In a special fraud alert, the Office of Inspector General at the U.S. Department of Health and Human Services called the pandemic an opportunity for the pharmaceutical industry to ask itself whether in-person events with paid speakers are worth the risk of criminal charges and huge financial penalties under the Anti-Kickback Statute.
"We are issuing this alert during the pandemic emergency, which is necessarily curtailing many in-person activities," the OIG's alert said. "Companies should assess the need for in-person programs, given the risks associated with offering or paying related remuneration, and consider alternative less-risky means for conveying information" to health care professionals.
The alert, which was made public Monday and dated Nov. 12, said its purpose is "to highlight certain inherent risks of remuneration related to speaker programs." The U.S. Department of Justice has targeted such programs in many fraud cases; recent examples include a $678 million civil settlement with Novartis AG, a massive civil and criminal case involving Insys Therapeutics, and an $8 billion civil and criminal settlement with Purdue Pharma LP.
Gregory E. Demske, the OIG's chief counsel, told Law360 in an interview that drugmakers "should think very carefully about the risks of speaker programs, and in particular in-person speaker programs," given that the pandemic has demonstrated that high-quality events can be held virtually.
"In the pandemic situation, many of us, particularly those of us in white-collar professions, are learning and adapting to providing information through very different means, and not depending on in-person meetings," he said.
"So many of the abuses we've seen with payments to prescribers or referrals through speaker programs have been with in-person events," he added. "We think it's an important opportunity for companies to really reflect on whether there's actual important information that has not been able to be conveyed in the absence of in-person programs."
Drugmakers are prohibited from simply paying doctors to prescribe medications for patients in taxpayer-funded programs, such as Medicare and Medicaid, because financial incentives can warp clinical judgment. As a result, unlawful fees are often disguised as bona fide compensation to doctors for speaking at educational gatherings.
But speakers commonly turn out to be prolific prescribers of drugs sold by the company paying the fees. And when the events are held in-person, they often turn out to be light on learning and heavy on wine, steaks and lap dances — the sort of perks that can indicate payments were intentionally meant to reward prescribers, as required to prove Anti-Kickback Statute liability.
In one of the biggest such cases, Novartis in July reached a nine-figure settlement covering allegations that it staged tens of thousands of sham educational events, sometimes in the context of fishing trips and meals at Hooters. The settlement included a corporate integrity agreement with unusually strong restrictions on alcohol, restaurant settings and nonemployee speakers at future events.
Asked whether the Novartis restrictions are a sign of things to come for compliance, Demske told Law360 that they "certainly would inform our approach in future speaker-program kickback cases."

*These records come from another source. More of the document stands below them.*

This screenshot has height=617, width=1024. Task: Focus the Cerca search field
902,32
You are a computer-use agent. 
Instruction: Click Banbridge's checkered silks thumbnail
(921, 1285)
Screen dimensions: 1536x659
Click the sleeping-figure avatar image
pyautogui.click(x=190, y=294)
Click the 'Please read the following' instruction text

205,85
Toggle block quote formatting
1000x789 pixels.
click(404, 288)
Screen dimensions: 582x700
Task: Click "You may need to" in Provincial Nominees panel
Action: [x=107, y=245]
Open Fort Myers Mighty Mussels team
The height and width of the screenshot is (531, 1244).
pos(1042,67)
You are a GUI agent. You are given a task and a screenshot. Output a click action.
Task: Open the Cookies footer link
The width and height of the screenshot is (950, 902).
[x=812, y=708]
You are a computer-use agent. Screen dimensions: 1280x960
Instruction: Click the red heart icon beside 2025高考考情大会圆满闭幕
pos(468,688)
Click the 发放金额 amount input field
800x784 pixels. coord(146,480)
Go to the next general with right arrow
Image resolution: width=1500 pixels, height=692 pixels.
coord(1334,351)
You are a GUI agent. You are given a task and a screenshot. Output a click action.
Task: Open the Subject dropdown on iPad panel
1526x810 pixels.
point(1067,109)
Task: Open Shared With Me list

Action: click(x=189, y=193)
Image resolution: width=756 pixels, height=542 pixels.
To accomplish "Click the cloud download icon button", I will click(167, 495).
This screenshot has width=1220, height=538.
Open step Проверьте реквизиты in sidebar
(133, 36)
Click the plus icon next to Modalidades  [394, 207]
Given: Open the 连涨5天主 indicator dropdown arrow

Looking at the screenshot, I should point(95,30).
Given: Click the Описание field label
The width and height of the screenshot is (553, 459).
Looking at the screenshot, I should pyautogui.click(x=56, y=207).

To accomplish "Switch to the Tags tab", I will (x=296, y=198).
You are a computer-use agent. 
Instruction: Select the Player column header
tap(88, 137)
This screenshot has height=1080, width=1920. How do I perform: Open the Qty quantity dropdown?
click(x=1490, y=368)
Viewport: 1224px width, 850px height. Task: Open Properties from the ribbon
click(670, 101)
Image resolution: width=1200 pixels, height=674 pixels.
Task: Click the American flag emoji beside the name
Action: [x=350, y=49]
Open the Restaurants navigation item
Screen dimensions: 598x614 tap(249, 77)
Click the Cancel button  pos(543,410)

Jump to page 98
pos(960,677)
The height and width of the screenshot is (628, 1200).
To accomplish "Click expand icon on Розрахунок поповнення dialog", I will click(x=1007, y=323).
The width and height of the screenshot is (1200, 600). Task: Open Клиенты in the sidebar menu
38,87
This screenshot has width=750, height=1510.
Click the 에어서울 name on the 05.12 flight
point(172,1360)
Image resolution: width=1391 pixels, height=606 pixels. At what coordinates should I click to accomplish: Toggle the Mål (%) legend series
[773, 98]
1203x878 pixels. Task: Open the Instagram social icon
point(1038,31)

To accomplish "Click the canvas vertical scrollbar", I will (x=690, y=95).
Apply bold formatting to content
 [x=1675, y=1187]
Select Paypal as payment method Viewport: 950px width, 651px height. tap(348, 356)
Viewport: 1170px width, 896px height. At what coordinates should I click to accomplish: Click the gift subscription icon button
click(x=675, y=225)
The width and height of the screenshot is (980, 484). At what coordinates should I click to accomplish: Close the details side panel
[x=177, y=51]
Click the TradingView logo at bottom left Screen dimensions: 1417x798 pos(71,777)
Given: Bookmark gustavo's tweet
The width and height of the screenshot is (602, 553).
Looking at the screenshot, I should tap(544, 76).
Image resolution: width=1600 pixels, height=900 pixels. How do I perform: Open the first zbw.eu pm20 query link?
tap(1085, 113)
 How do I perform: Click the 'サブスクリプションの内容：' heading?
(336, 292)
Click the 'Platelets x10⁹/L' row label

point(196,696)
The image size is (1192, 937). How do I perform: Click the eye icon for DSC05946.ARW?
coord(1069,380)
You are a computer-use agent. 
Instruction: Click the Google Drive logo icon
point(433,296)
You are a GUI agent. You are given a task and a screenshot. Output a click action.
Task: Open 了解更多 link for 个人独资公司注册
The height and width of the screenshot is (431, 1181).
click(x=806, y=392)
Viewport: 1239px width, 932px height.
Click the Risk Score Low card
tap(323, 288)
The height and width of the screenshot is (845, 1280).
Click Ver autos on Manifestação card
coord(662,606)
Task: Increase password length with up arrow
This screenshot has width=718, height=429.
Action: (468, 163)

"What we've done in the Novartis [corporate integrity agreement] we think should help address the problem that occurred in the case there, and that may also make sense in other cases," he added.
Shady speaker fees have been a persistent problem despite years of enforcement. Trade group Pharmaceutical Research and Manufacturers of America issued an ethical code in 2002 addressing speaker events and other drugmaker interactions with prescribers, and it has subsequently revised the code multiple times.
Monday's alert took issue with a portion of PhRMA's code that said speaker programs help to "educate and inform" health care professionals about medications.
"OIG is skeptical about the educational value of such programs," the alert said.
Demske made a similar point, saying that while "there may be some very legitimate motivations" for in-person speaker programs, they "may also be a tempting way to put an innocuous or positive veneer on payments" that reward doctors for writing prescriptions or encourage them to do so.
That's not to say things haven't improved during the past two decades. Demske told Law360 that the drug industry has "put a lot of energy and resources into compliance programs, so that a lot of the more blatant compliance issues that we saw 10, 15, 20 years ago are not as prevalent."
Monday's alert was also aimed at medical device makers, which have similarly found themselves in hot legal water for paying doctors to praise their products at nominally educational gatherings. The drug and device industries paid nearly $2 billion from 2017 through 2019 for speaker-related services, the alert said.
The alert was further directed to health care providers, saying that they "should likewise consider the risks of soliciting or receiving remuneration related to speaker programs, given other available means to gather information relevant to providing appropriate treatment for patients."
Physicians have been charged and given lengthy prison sentences for enriching themselves with bogus speaker fees in exchange for prescribing medications, including addictive narcotic painkillers with potentially serious side effects.
The HHS OIG has only issued a handful of special fraud alerts during the past decade, and the alerts have sometimes been bookended by enforcement actions on related topics. In one example, the OIG in 2014 sent an alert regarding laboratory kickbacks to doctors, and cases alleging bribery and False Claims Act violations played out both before and after the alert.
Demske declined to discuss the nature or volume of pending cases involving speaker kickbacks, saying only that "certainly we get allegations about kickbacks and speaker programs, and we continue to investigate such matters."